• Given task
Update the rows below by changing every "Viewport" to "Window" and leaving everything else unchanged.

• Dataset extract
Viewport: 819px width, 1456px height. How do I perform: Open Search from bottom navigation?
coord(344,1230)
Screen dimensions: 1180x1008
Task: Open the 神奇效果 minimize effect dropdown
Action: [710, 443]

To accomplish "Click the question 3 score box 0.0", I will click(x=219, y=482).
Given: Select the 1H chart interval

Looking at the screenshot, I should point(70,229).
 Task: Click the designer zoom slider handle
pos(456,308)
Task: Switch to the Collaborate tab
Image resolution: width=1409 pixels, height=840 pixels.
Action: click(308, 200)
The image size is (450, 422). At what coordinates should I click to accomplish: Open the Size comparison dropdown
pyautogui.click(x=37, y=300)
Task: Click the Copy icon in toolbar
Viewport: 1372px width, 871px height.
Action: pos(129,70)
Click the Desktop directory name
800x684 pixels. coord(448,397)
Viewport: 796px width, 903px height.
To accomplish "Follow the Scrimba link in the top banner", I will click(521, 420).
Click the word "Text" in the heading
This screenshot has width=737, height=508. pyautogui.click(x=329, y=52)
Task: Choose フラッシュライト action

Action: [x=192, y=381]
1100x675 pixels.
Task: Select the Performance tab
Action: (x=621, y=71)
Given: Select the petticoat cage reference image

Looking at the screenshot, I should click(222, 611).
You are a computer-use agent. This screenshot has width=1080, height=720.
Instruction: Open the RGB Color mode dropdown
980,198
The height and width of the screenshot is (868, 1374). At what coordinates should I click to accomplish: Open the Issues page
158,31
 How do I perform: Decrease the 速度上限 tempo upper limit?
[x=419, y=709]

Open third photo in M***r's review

• Full response
Window: 819px width, 1456px height. How do I perform: Open Search from bottom navigation?
coord(344,1230)
Screen dimensions: 1180x1008
Task: Open the 神奇效果 minimize effect dropdown
Action: [710, 443]

To accomplish "Click the question 3 score box 0.0", I will click(x=219, y=482).
Given: Select the 1H chart interval

Looking at the screenshot, I should point(70,229).
 Task: Click the designer zoom slider handle
pos(456,308)
Task: Switch to the Collaborate tab
Image resolution: width=1409 pixels, height=840 pixels.
Action: click(308, 200)
The image size is (450, 422). At what coordinates should I click to accomplish: Open the Size comparison dropdown
pyautogui.click(x=37, y=300)
Task: Click the Copy icon in toolbar
Window: 1372px width, 871px height.
Action: pos(129,70)
Click the Desktop directory name
800x684 pixels. coord(448,397)
Window: 796px width, 903px height.
To accomplish "Follow the Scrimba link in the top banner", I will click(521, 420).
Click the word "Text" in the heading
This screenshot has width=737, height=508. pyautogui.click(x=329, y=52)
Task: Choose フラッシュライト action

Action: [x=192, y=381]
1100x675 pixels.
Task: Select the Performance tab
Action: (x=621, y=71)
Given: Select the petticoat cage reference image

Looking at the screenshot, I should click(222, 611).
You are a computer-use agent. This screenshot has width=1080, height=720.
Instruction: Open the RGB Color mode dropdown
980,198
The height and width of the screenshot is (868, 1374). At what coordinates should I click to accomplish: Open the Issues page
158,31
 How do I perform: Decrease the 速度上限 tempo upper limit?
[x=419, y=709]

Open third photo in M***r's review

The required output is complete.